Soledade, who began performing in the bay area five years ago, may not be actual royalty, but she’s certainly the real deal in bossa nova circles. Her grandfather, Paulo Soledade, co-wrote with musical pioneers Antonio Carlos Jobim, Toquinho, Baden Powell and others. Her father, singer, guitarist and violinist Paulinho Soledade, is also internationally renowned.
Daniela Soledade’s debut album displays her mastery of classic samba and bossa nova … and highlighting the pristine clarity of her vocals.
– Downbeat Magazine, 2019
Soledade’s musical (and otherwise) partner is St. Petersburg guitarist Nate Najar. Together as a duo, in small combos with a full band, Dani and Nate perform bossa nova, samba (a little more rhythmically intense Brazilian music) and jazz. Over the past year, they’ve traveled extensively throughout the South; in June, they performed in Rio de Janeiro (where they were joined by Paulinho) and recently returned from a sold-out run of dates in California.
Saturday (Aug. 26), they’ll be at their second home, the Palladium Theater’s Hough Hall, for a concert Soledade has named Deco Tropical.

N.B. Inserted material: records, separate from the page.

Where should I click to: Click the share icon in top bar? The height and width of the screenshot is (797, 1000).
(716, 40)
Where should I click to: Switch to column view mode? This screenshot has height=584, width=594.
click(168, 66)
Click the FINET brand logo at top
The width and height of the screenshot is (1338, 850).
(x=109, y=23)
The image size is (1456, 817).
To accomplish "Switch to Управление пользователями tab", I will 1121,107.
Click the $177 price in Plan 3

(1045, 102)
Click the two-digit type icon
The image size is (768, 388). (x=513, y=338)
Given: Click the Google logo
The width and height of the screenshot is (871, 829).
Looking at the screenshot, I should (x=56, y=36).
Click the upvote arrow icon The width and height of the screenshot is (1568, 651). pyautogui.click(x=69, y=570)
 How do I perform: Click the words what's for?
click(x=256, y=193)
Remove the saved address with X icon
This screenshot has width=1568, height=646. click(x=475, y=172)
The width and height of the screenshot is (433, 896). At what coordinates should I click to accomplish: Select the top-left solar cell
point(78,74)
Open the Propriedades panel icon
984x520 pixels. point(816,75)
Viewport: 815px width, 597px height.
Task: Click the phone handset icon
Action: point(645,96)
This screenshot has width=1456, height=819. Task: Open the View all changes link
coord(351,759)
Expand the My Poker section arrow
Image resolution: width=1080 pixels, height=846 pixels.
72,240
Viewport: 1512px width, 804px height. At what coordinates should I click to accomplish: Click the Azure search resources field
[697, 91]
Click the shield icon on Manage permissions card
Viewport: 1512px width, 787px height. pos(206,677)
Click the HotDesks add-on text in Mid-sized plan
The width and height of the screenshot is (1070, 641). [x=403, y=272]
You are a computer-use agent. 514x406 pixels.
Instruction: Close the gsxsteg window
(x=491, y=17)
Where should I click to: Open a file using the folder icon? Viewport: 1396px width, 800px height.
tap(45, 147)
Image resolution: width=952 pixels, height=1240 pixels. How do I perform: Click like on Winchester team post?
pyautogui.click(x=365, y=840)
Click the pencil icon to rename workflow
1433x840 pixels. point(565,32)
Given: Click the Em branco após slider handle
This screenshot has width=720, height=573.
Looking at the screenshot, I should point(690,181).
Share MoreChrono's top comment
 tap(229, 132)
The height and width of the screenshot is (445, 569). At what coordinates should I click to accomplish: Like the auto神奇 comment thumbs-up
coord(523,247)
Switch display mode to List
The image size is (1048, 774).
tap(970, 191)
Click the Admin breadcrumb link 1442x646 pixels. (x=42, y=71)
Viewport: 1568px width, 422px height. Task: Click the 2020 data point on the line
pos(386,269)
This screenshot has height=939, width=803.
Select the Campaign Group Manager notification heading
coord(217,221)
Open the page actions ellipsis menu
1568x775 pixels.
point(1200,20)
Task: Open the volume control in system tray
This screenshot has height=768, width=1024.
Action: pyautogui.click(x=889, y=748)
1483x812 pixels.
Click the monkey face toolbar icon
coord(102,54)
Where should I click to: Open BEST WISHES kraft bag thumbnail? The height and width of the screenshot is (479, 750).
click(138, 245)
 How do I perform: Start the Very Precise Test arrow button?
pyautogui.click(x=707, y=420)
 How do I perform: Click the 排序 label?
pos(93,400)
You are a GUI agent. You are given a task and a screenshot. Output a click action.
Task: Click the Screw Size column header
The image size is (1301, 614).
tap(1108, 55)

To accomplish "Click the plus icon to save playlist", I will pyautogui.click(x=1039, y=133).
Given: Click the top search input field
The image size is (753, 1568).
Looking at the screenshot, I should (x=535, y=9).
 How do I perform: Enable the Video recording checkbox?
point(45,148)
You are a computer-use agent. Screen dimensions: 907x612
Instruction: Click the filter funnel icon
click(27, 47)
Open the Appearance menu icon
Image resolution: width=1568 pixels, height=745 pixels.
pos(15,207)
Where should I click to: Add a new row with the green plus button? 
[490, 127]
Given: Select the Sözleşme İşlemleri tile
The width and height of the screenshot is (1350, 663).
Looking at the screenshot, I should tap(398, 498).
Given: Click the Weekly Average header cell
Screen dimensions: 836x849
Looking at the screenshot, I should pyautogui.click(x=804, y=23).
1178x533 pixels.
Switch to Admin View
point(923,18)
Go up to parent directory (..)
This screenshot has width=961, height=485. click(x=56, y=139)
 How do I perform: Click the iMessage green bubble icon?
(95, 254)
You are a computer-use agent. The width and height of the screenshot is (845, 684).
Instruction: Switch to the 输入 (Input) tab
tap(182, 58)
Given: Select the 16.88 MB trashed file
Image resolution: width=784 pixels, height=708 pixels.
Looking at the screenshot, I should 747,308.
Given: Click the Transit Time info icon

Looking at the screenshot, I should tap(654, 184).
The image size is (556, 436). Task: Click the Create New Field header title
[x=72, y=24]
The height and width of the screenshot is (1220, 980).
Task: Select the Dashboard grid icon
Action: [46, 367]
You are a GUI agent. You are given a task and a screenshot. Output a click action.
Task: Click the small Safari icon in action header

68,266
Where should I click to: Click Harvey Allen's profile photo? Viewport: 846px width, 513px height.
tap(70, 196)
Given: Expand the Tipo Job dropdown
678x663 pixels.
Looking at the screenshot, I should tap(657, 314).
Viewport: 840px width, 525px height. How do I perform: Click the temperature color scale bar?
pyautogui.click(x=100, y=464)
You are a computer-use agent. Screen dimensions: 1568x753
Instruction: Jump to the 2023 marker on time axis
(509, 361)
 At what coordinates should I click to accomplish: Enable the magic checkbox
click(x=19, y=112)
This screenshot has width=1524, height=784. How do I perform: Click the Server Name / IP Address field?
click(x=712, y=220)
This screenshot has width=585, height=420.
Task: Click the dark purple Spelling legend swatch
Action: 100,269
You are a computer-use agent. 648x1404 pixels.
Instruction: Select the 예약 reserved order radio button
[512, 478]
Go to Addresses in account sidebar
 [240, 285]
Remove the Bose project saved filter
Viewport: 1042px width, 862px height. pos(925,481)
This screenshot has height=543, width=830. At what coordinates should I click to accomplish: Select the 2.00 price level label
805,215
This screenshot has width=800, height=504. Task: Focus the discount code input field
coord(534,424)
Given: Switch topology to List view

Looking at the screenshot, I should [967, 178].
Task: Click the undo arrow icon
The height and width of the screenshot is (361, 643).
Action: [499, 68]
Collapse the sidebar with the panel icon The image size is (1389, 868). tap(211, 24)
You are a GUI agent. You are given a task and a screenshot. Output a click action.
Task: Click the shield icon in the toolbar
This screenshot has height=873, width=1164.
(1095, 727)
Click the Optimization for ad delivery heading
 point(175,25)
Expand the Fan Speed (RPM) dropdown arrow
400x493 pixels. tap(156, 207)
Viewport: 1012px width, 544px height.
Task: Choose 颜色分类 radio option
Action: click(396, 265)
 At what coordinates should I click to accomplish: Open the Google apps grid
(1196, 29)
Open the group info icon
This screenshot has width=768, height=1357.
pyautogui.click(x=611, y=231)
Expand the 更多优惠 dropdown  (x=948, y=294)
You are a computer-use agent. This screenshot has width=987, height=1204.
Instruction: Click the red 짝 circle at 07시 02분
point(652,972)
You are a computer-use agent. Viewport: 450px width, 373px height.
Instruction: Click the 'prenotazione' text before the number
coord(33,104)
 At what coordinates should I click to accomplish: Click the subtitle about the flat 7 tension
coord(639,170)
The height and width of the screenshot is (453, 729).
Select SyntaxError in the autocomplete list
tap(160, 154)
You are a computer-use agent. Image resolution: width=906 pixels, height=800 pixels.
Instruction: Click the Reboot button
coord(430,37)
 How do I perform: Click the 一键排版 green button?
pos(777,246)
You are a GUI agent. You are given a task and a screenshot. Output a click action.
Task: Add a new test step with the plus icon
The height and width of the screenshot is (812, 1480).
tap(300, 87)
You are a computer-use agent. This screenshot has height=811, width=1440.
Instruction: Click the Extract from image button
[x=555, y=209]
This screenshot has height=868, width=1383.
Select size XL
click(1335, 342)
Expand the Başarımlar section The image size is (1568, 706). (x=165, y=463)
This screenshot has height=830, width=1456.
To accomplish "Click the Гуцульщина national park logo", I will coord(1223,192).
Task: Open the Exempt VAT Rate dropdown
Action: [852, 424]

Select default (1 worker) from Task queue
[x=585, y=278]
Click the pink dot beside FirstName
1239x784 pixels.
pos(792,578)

“We call it ‘a samba soul journey to paradise,’ because it brings the samba and the bossa nova, but now we’ve also added a soul component to it,” she explains. “So the repertoire is different; it’s a brand new show.”
This concert, she promises, is “full of surprises.” Along with bossa nova and samba, it will explore the two musicians’ earliest rhythm and blues influences. Tasty stuff. “Grown folks’ music,” Najar calls it.
“Because a lot of the same people come to see us at different times, I like to mix things up,” Soledade explains. “I don’t like to play the same show over and over again – I want everybody to continue to be engaged, and I want them to hear something new every time they come out.”
Joining Soledade and Najar will be bassist Joe Porter and pianist Patrick Bettison, members of the couple’s regular bay area band. Brazilian musicians Claudio Infante (drums) and Zé Luis (flute and saxophone) will round out the ranks.
“These two guys used to be in a band with my dad, when they were in their early 20s,” Soledade reports. “This is really cool ‘cause they’re family.” This week’s band also includes backup singers Rebecca Pearl, Samantha Jones and Fernanda Brenneman.
During the week, they’ll all be recording Soledade’s third album (following A Moment of You and Pretty World). Like its predecessors, this new collection is being produced by Najar.
“Nate,” observes Soledade, “is brilliant in everything he does. A musician and a producer. He’s brilliant in every way because he always has the broad view, the big picture of how things work. And how he believes things should be, for us to do certain things.
“And honestly I trust him fully. Nate is probably the single most important component of this operation.”
Soledade says she never takes the support she receives from bay area audiences for granted.
“I come from a very different, very specific set of circumstances, coming from Rio with the family of musicians that I have. It’s a lot of fun to give continuation to this heritage, and to the lineage of my family.
“And to my culture, really. To me it’s just an honor.”